DonorsChoose.org uses Salesforce's Marketing Cloud to raise millions for underfunded schools

Well-funded classrooms make happy kids
Well-funded classrooms make happy kids

The saying goes: All politics is local. DonorsChoose.org - a non-profit organization devoted to raising money for teacher-led projects at underfunded schools - discovered that the same can be said for charitable giving.

In partnership with Salesforce.com and its recent acquisition, ExactTarget, DonorsChoose was able to create a campaign devoted entirely to requesting donations that would go directly to classrooms within the geographic vicinity of the email recipient. In other words: emails were personally tailored to request funds for schools near the donors' zip codes.

Rather than sending out a spray-and-pray campaign asking donors to give money for teachers at schools halfway around the country, DonorsChoose Chief Marketing Officer Katie Bisbee wanted to personalize and localize the giving process.

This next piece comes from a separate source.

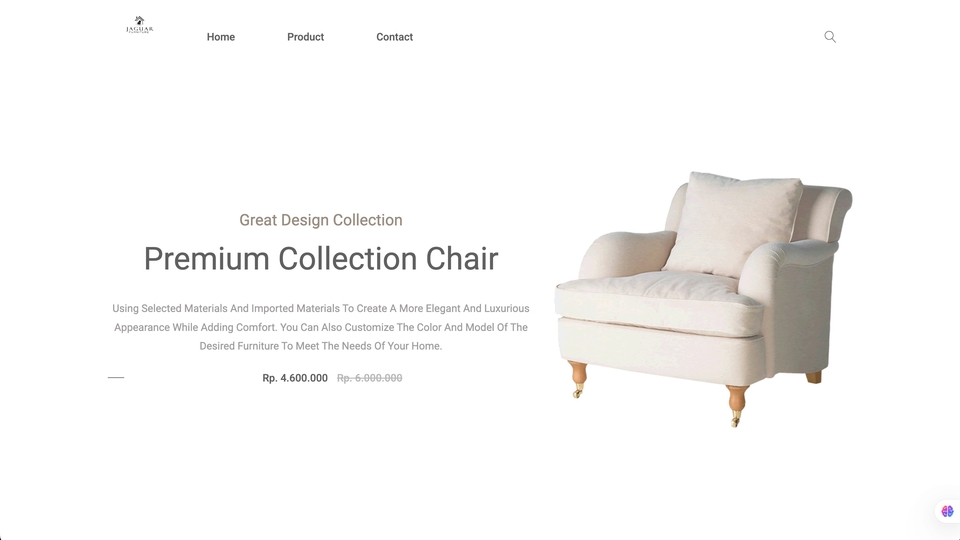Click the armchair's front-right wooden caster leg
This screenshot has height=540, width=960.
737,405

"We thought this would give [donating] a one-to-one feeling," Bisbee says. "It makes giving seem doable as opposed to [when we request] for 500 teachers."

How Salesforce helped

Since 2009, DonorsChoose has worked with ExactTarget, and now Salesforce, to trigger automated email campaigns based on its database of contacts, previous donors, and institutional partnerships.

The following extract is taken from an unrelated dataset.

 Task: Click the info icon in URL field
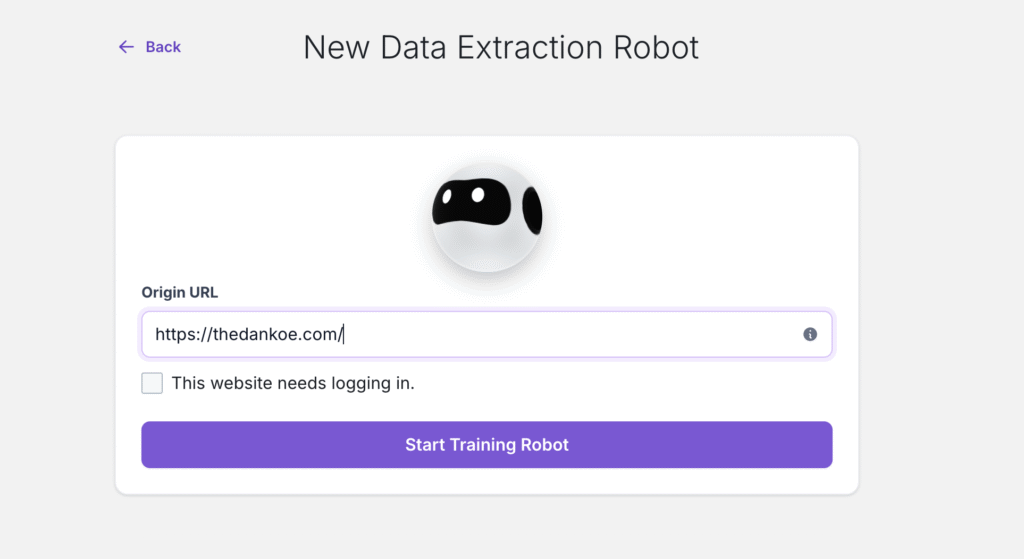[x=810, y=334]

Each night DonorsChoose synchronizes data to Salesforce's CRM and Sales Force Automation tool, in addition to the Salesforce Marketing Cloud.

For the "Never Before Funded" campaign, potential donors were not only targeted based on their zip code, they were also provided with dynamic content. For example: previous donors were sent a photo of a teacher the recipient had funded in the past. In previous years, DonorsChoose would have sent a text-only generic email to initiate contact, and then a followup email that included a link that would populate a photo in the email. But with Salesforce's data and marketing tools, DonorsChoose was able to customize and personalize this interaction to give it a more intimate feeling.

The results

From December 2 to December 31, DonorsChoose emailed more than one million potential donors, asking them to give money to a teacher who'd never had a project funded on the site. The dynamic, location-based emails generated $450,000 from approximately 4500 donors. This total is roughly 1.9% of DonorsChoose's revenue for the first half of their 2015 fiscal year.

It wasn't just the sum that was a success. Of the million emails sent, 25% were opened, 5.5% generated a click-through to the DonorsChoose website, and 0.4% converted. Compared to text-based emails that did not contain dynamic content, emails with photos and zip-code data were clicked at a rate of 36.5%, more than five percentage points better than text-based messages.

Because Bisbee's hunch was that DonorsChoose would generate more interest this year than last year, the company sent out more emails for this campaign (as well as its other December initiatives). As a result, some of its performance metrics tumbled slightly compared with last year: open rates decreased 1%, and click-through rate decreased 0.3%.

However, the big ticket numbers improved: conversion rate increased to 0.19% compared with 0.17%. Revenue for the first half of the year is up to $23.3 million, a 38% increase compared with last year. December 2014 constitutes 25% of total contributions for the 2015 fiscal year, compared with December 2013, which constituted only 15% of the 2014 fiscal year.

What's next?

Bisbee and her team on working on learning more about how donors give money based on gender and A/B testing.

"Last year we learned that men constitute 25% of our giving on our website," Bisbee explains. "We looked and saw that then 10 days of the school year when men gave the most aligned with holiday email reminders [we sent]. The conclusion we drew is that men are responsive to these holiday email reminders."